The fires of Varnek's betrayal still smoldered across Aramoor. Though the traitor was dead, the city wore its wounds openly—blackened towers, broken statues, spells of repair weaving through the streets like silent prayers.

Yet Kael found no solace in the brief victory.

Something had awakened beneath the city.

And it called to him.

At the break of dawn, Kael, Rynn, and a small party from the Stormguard stood before the ancient cisterns—massive gates buried deep beneath the Tower of Winds. It was said these tunnels predated Aramoor itself, carved by the first magi when the world was young and dragons ruled the skies.

The scholars called it the Wyrmgate.

A portal not to another place—but to another time.

"We shouldn't go down there," murmured Lysa, one of the junior magi. "The prophecies warned—"

"The prophecies warned of what happens when good men do nothing," Kael said grimly. "We go."

The gates groaned open, revealing blackness thick enough to suffocate.

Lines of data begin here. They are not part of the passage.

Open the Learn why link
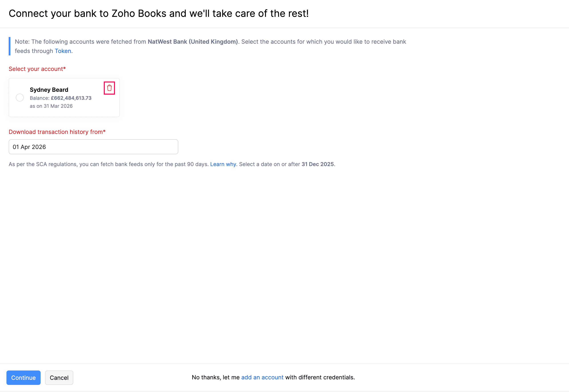223,164
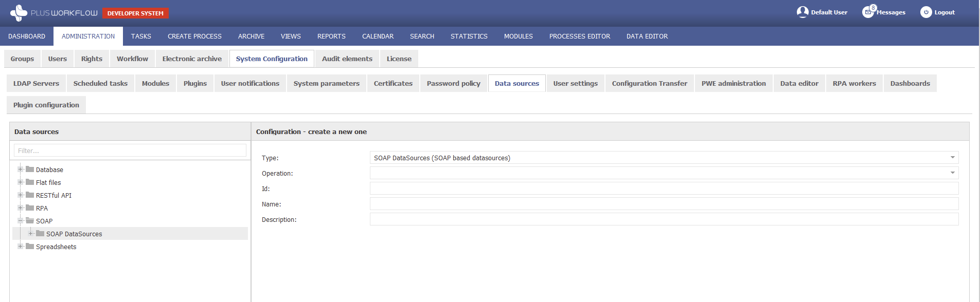Image resolution: width=980 pixels, height=302 pixels.
Task: Click the Id input field
Action: click(x=664, y=188)
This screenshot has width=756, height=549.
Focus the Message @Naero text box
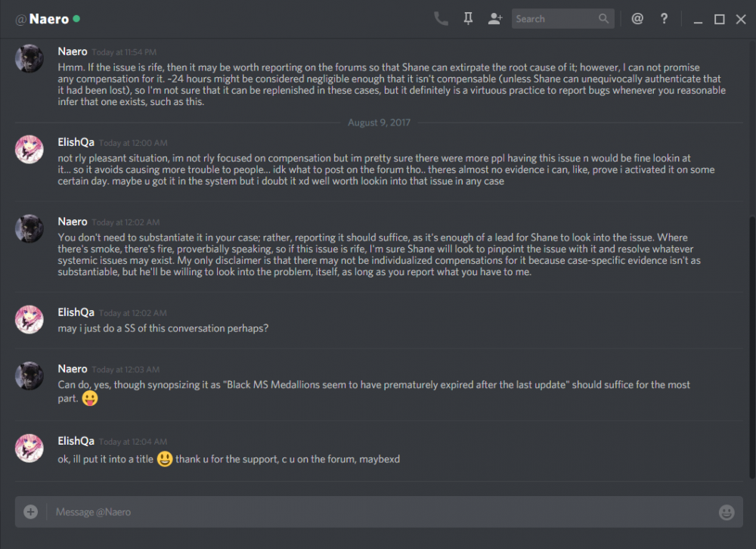[x=378, y=512]
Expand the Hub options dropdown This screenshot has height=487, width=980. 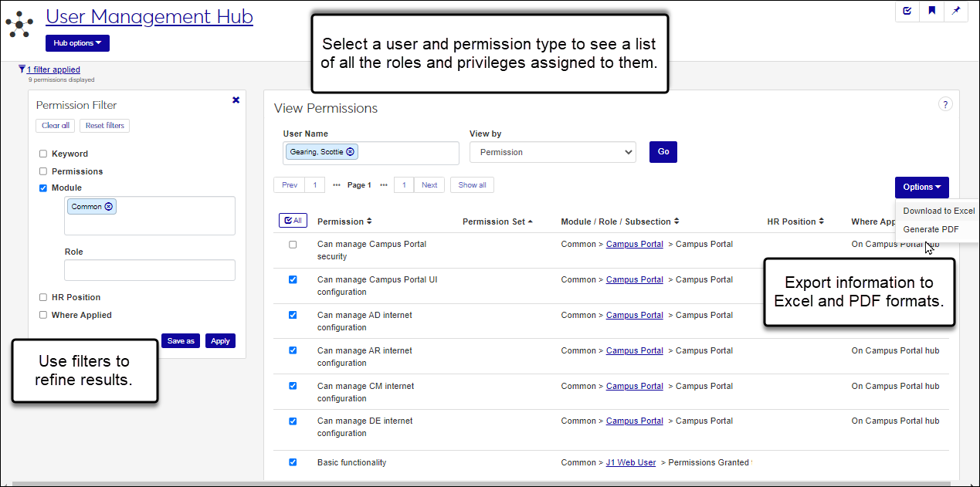click(x=77, y=43)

Kael lit a torch, though the blood burning in his veins offered its own faint illumination.

They descended.

Down spiral stairways slick with condensation. Through catacombs lined with runes no living soul could fully decipher. Past statues of ancient dragonkin, their eyes seeming to follow the intruders.

As they moved, the temperature dropped. Their breath misted in the air. Even Rynn, ever the fierce one, kept a hand near her blades.

Finally, they reached a cavern vast enough to house the entire Tower of Winds.

At its center lay a pool of liquid silver, swirling and alive.

Floating above it was a single relic: an egg, black as night, veined with threads of living gold.

The last Dragon King's heirloom.

Kael stepped forward, compelled by a force older than memory.

Behind him, Lysa gasped. "It's alive."

Before Kael could speak, the chamber trembled.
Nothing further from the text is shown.